The RAATE-CE (Mee-Lee, Hoffman & Smith, 1992) (1-800-755-6299) is a 35-item scale that assesses treatment readiness and examines patient awareness of problems, behavioral intent to change, capacity to anticipate future treatment needs and medical, psychiatric or environmental complications. The RAATE-CE determines the patient’s level of acceptance and readiness to engage in treatment and targets impediments to change.
How to Intervene
- Non-Problem Usage: If the patient does not drink or is within the low-risk consumption, you should provide positive prevention messages that support the patient’s continued positive lifestyle. Patients with a positive family history of alcoholism should be warned about their increased vulnerability to alcoholism and the need for vigilance.
- Problem Drinking/Drug Usage: The patient who has had recurrent problems due to alcohol use should be encouraged to abstain from, or at least reduce, his or her alcohol use. Such patients should be strongly encouraged to abstain from all illegal drugs. You should discuss the biopsychosocial complications of alcohol abuse (see Appendix 9). Patients that are encouraged to cut down on their drinking should be provided with the brochure from NIAAA (see Appendix 10). It is essential that these patients be reassessed frequently to monitor their ability to comply with your recommended limits.
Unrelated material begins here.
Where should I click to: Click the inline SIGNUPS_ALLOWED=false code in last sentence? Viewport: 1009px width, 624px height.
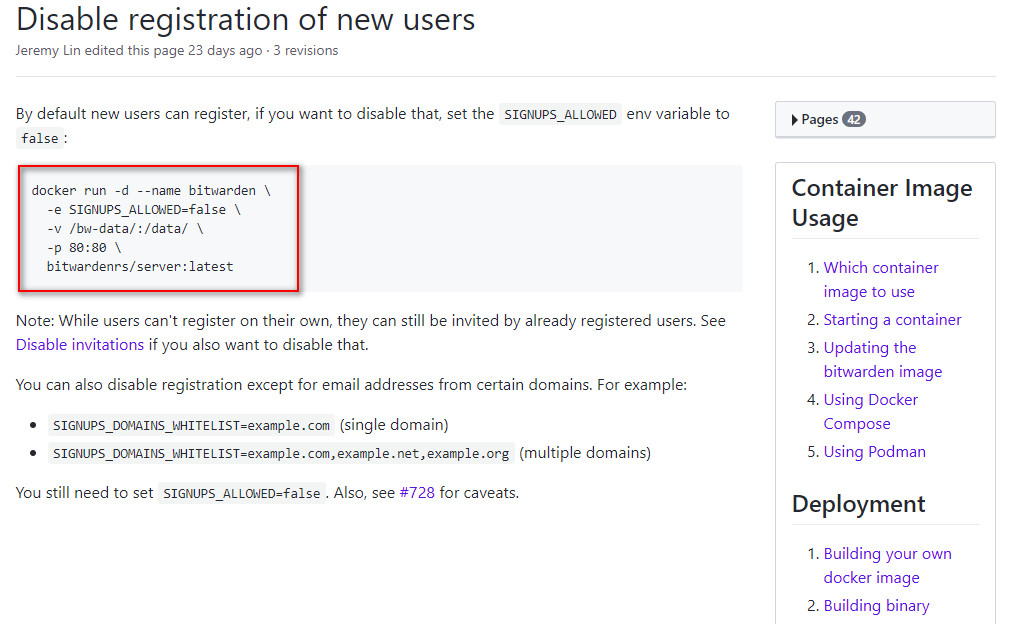242,493
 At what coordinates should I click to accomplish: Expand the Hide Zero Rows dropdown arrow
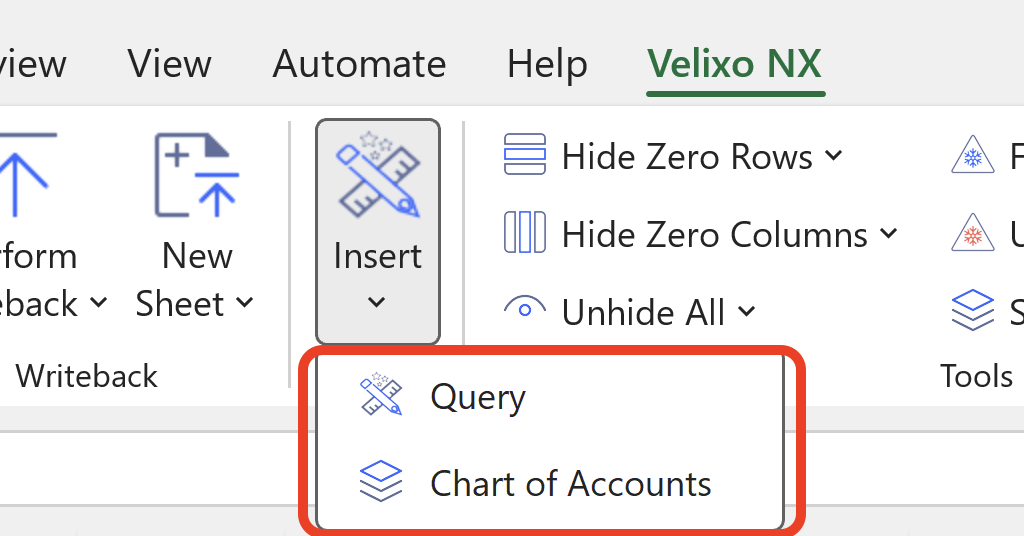(x=834, y=155)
- Alcohol or Other Drug Dependence: Alcoholics need to have their diagnoses carefully discussed with them and a treatment plan negotiated. You need to be empathic and address the problems that seem to be caused by or exacerbated by their alcohol use. Patients need to hear that this illness is not their fault and that there is excellent treatment available that will help them to stay clean and sober. Patients need to hear that only 4% of addicts can quit on their own over the course of a year, but 50% can quit over the course of a year if they go through treatment. Seventy percent can quit over the course of a year if they also attend AA meetings regularly and 90% can stay sober if they go through treatment, attend meetings, and go to aftercare once a week for a year (Hoffman & Harrison, 1987; Hoffmann, 1991; Hoffmann, 1994). Patients should also be told about the potential benefits of naltrexone and disulfiram when used along with formal treatment programs. Carefully discuss the ASAM patient placement criteria to help you and the patient negotiate the best treatment plan possible to bring the alcohol problem under control. The following questions may be helpful in negotiating a treatment plan:
- Is the patient a danger to self or others? (Suicidal and homicidal ideation, impaired judgment while intoxicated, history of delirium tremens.)
- Has the patient ever been able to stay sober for three or more days?
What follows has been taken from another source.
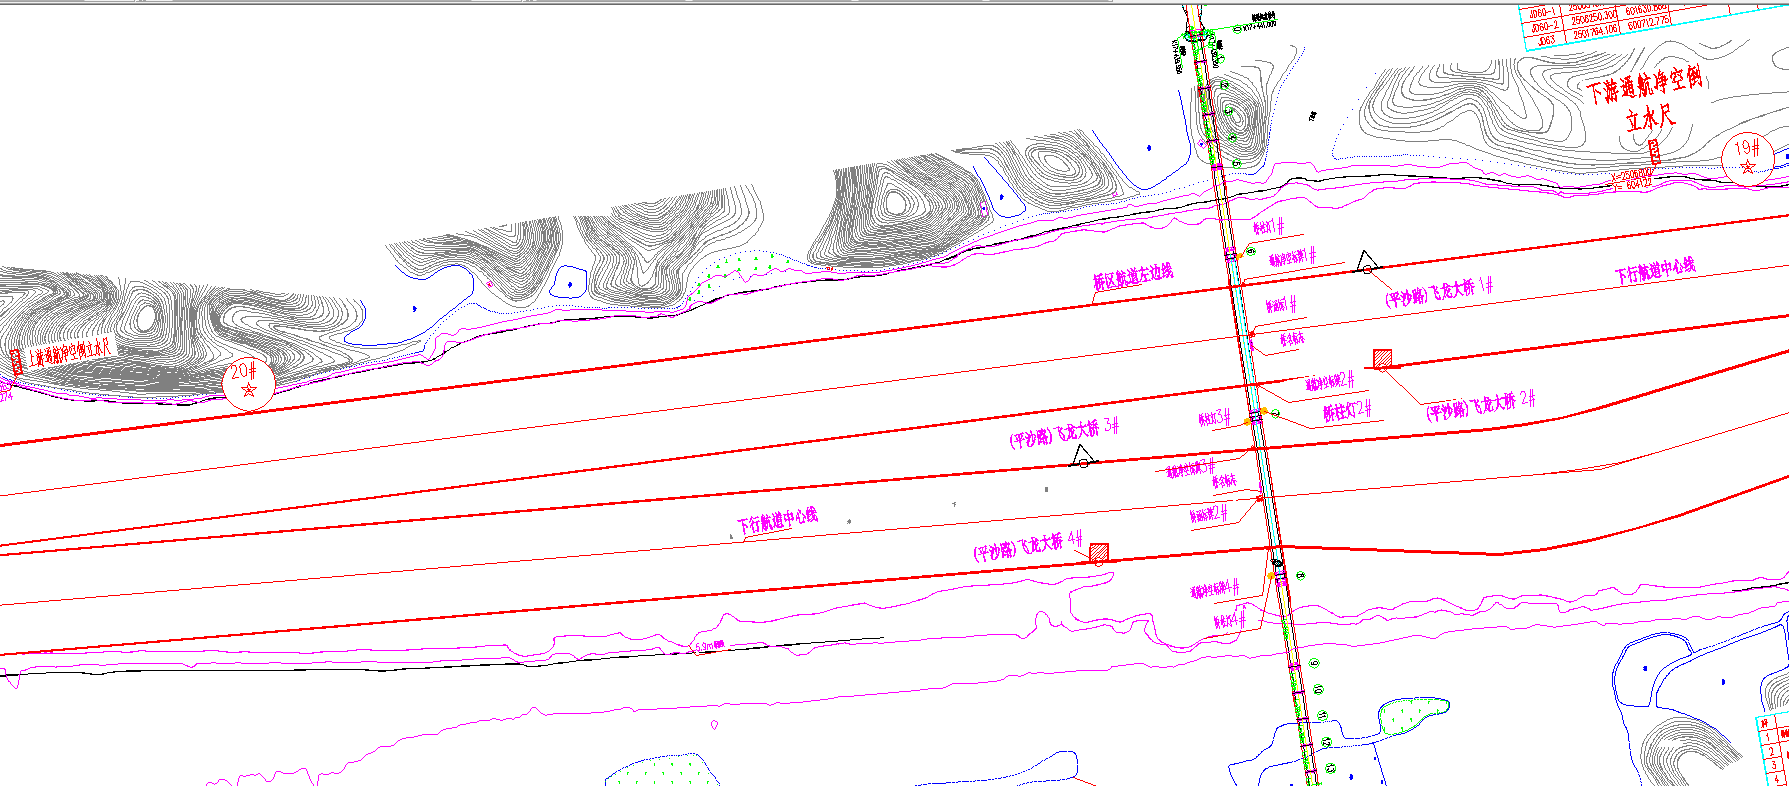Click the downstream red water gauge symbol
The width and height of the screenshot is (1789, 786).
coord(1653,153)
- What happened when the patient stopped drinking in the past? How serious were the withdrawal symptoms?
- Has the patient ever been able to stay completely abstinent for long periods of time?
- Why did previous attempts at sobriety fail?
- How does the family understand alcoholism and its treatment?
Table 1.6 – Positive and Negative Prognostic Factors
Positive Prognostic Factors
- Lack of physical dependence.
- Intact family.
- Stable job.
- Presence of prior treatment (prognosis improves for patients who have been through one to three treatments).
- Absence of psychiatric disease.
- Presence of long-term monitoring arrangement, like a Physician Effectiveness Program or Employee Assistance Program.
Negative Prognostic Factors
- More severe, advanced dependency.
- Presence of intoxication at office visits.
- Loss of job.
- Loss of home.
- Loss of family.
- Multiple, unsuccessful attempts at treatment.
- Severe physiological dependence.
- Co-existing psychiatric disorders.
- Absence of long term monitoring (Conigliaro, Reyes, Parran & Schultz, 2003).